Ganzkörperver- und -enthüllung

David Dürr - Basler Zeitung 23.10.2015


Waren Sie auch etwas verwirrt kürzlich ob dieser widersprüchlichen Meldungen? Über erzwungene Ganzkörperverhüllungen, die man verbieten soll. Und über freiwillige Ganzkörperent­hüllungen, die nicht mehr nötig seien. Angerichtet haben diese Verwirrung die SVP und Playboy. Playboy mit seiner Ankündigung, von seinem langjährigen Markenzeichen der Gesamtkörperenthüllung abzurücken. Und einige SVP-Exponenten mit ihrer neusten Initiative für ein nationales Verbot der Ganz­kör­perver­hüllung. Ich habe nun mal versucht, etwas Ordnung in diese Begrifflichkeiten zu bringen.

Da haben wir einerseits diesen Playboy, quasi den Urvater aller Hochglanz-Männermagazine. Mit sei­nen betörenden und oft berühmten Schönheiten, bei denen jeweils auffällt, dass sie ganzkör­perent­hüllt sind. Auch bei jenen Körperteilen, bei denen die etwas prüde Gesellschaft der 50er-Jahre be­sonderen Wert darauf legte, dass sie verhüllt seien. Das war ein echter Schock, als Playboy damals mit solchen Bildern aufwartete. Und es brauchte nicht nur eine Portion Frechheit, son­dern vor allem auch Mut. Sowohl von den abgebildeten Damen als auch vom Herausgeber des Maga­zins. Gesell­schaftlich verwurzelte Zwänge aufzubrechen, ist nicht einfach. Sogar wenn es um so Nebensächliches wie um Kleidungsgewohnheiten geht.

Dass Playboy seine Models nun neustens bloss noch teilunverhüllt auftreten lässt, passt gar nicht so schlecht zu diesem Mut. Denn Ganzkörperenthülltheit ist längst nicht mehr das Ungewohnte. Dafür sorgt das Internet, dieser stärkste Konkurrent der Männer-Magazine. Da braucht es fast schon etwas Mut, zumindest Teile der schönen Körper wieder zu verhüllen.

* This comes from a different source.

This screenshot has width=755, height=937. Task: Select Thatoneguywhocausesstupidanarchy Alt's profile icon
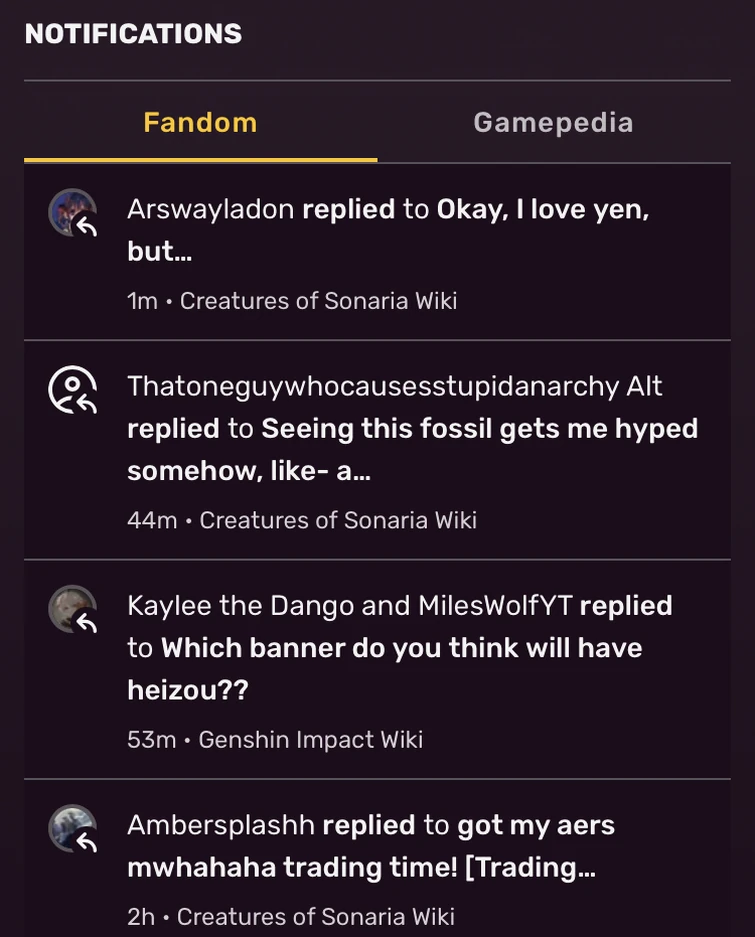coord(70,389)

Und da haben wir anderseits diese SVP. Ihr geht es überhaupt nicht um Befreiung aus gesell­schaftli­chen Prüderiezwängen, sondern gegenteils um rigorose Vor­schriften darüber, welche Klei­dung sich für Frauen geziemt. „Frei bleiben – SVP wäh­len“, las man zwar eben noch auf Wahlplakaten. Doch hier nun kämpft die gleiche SVP mit Inbrunst für das Gegenteil davon. Für noch mehr staatliche Zwänge. Sogar wenn es um so Nebensächliches wie um Kleidungsgewohnheiten geht.

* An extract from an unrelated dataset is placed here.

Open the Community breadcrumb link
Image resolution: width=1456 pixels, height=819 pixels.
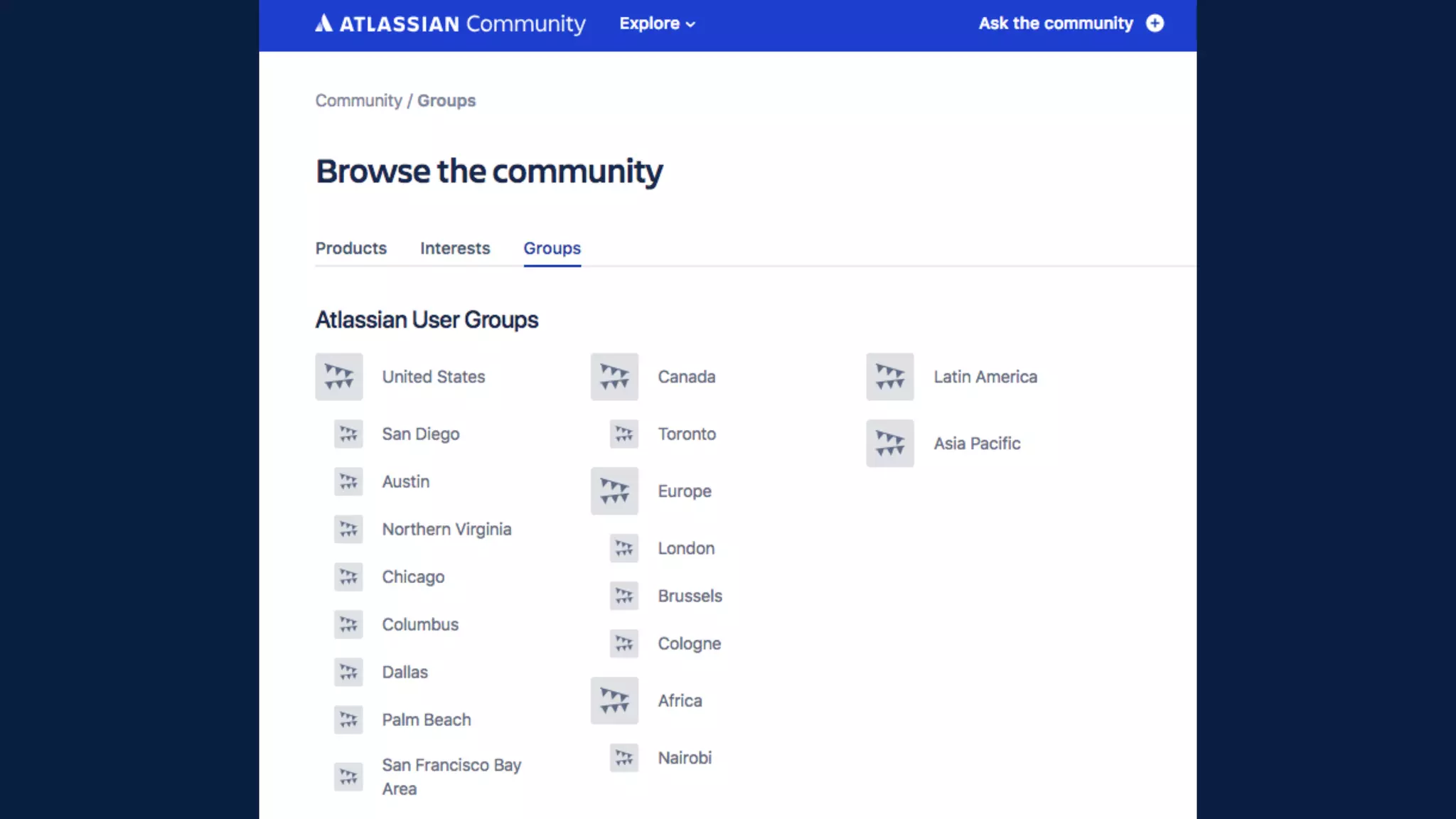(x=358, y=101)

Zwar hat auch dies mit Frechheit zu tun, doch nicht mit aufmüpfiger Frechheit, bornierte Zwänge bloss­zustellen, son­dern mit arroganter Frechheit, bornierte Zwänge anzuordnen.

Und mit Mut hat es erst recht nichts zu tun. Mutlos versteckt sich die Verhüllungsinitiative hinter dem eigenen Text. Mit ihrem „Verbot der Verhüllung des eigenen Gesichts“ lenkt sie ab davon, dass sie nichts anderes als die Ganzkörperverhüllung muslimischer Frauen im Visier hat. Sie tut so, wie wenn es ihr um die gesichtsverhüllten Randalierer des Schwarzen Blocks am Ersten Mai ginge. Ein solcher prangt denn auch gut sichtbar auf dem Plakat des Initiativkomitees. Fast unbemerkt daneben steht dann auch noch eine verhüllte Mus­lima, die – so soll es scheinen – irgendwie zum Schwarzen Block gehört und sicher unter ihrer Ganzkörperverhüllung einen Molotow-Cocktail versteckt hält.

In einer Hinsicht immerhin hält es die SVP mit Playboy. Denn ihr Gebot, das Gesicht zu enthüllen, enthält ja auch die Möglichkeit, den Restkörper zu verhüllen. Im Ergebnis also ganz im Sinn von Play­boy, dem es bei seiner neu propagierten Teilkör­perverhüllung auch nicht darum geht, just das Gesicht der schönen Models zu verhüllen.